→ EXERCISE DESCRIPTION
Across these entries, how many lines contain the word "computer"? Answer with only the number.

DATA PROVIDED START

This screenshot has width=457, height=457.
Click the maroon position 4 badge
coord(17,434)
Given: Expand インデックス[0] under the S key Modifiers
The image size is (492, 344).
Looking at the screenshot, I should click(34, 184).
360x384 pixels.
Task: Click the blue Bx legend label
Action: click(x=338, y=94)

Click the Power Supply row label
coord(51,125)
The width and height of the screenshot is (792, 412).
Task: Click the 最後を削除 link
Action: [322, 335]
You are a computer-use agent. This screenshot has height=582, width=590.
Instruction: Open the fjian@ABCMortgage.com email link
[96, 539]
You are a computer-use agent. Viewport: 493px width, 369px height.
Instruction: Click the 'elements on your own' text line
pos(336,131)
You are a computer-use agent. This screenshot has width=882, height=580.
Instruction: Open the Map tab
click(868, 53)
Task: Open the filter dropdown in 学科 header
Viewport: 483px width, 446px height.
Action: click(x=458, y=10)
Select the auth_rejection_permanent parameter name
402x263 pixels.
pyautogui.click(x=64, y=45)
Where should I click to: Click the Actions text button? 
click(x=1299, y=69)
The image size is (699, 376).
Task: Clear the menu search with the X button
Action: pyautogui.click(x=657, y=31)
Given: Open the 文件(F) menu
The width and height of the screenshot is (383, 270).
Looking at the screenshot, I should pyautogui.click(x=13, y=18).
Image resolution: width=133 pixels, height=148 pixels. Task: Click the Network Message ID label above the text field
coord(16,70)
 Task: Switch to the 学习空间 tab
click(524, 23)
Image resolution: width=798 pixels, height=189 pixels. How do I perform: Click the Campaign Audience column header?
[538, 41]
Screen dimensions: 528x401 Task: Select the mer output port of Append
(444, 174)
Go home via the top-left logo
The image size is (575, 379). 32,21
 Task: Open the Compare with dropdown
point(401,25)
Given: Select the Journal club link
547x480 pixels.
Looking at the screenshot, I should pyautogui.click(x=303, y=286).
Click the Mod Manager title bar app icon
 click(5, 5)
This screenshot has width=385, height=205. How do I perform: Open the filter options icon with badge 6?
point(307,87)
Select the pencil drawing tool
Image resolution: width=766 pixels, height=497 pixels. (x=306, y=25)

DATA PROVIDED END

→ COMPLETED TASK
3